The Court held that this almost 10-year period without receipt of the benefits, to which the plaintiff was entitled, demonstrated “reprehensible” conduct by Zurich and was a “gross breach of a peace of mind contract.” The Court concluded the fact that interest paid to the date of payment in no way compensated for the mental distress caused by the many years during which Branco was unable to make his mortgage payment, support his family, support himself, and provide for the other necessities of life.

The Court awarded $3,000,000 in punitive damages against Zurich on the basis that it:

“… could not imagine more protracted and reprehensible behaviour than that of Zurich in blatantly refusing to pay what had been owed in monthly payments for almost eight years. This failure to pay and continual court applications instigated by Zurich with no reasonable justification were nothing short of torturous on [Mr.] Branco.”

The Court concluded both insurers’ conduct constituted planned and deliberate attempts to avoid responsibility for Branco’s claims and to make a significant profit. This conduct persisted for ten years, in spite of numerous medical reports confirming Branco’s disability, suggesting that the insurers were “well aware” that their conduct was wrong.

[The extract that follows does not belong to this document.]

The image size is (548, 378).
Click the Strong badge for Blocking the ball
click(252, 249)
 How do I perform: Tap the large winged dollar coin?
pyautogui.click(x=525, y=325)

Acton’s final remarks were direct to the insurance industry:

“The court is cognizant of the fact that a punitive damages award of $3 million may not be particularly significant to the financial bottom line of a successful worldwide insurance company. It is hoped that this award will gain the attention of the insurance industry. The industry must recognize the destruction and devastation that their actions cause in failing to honour their contractual policy commitments to the individuals insured.”

As it stands, this decision will be front and center for many Plaintiff’s counsel respecting insurance claims. Clearly, the decision is important and a reminder to insurers to treat their clients fairly and in “good faith.”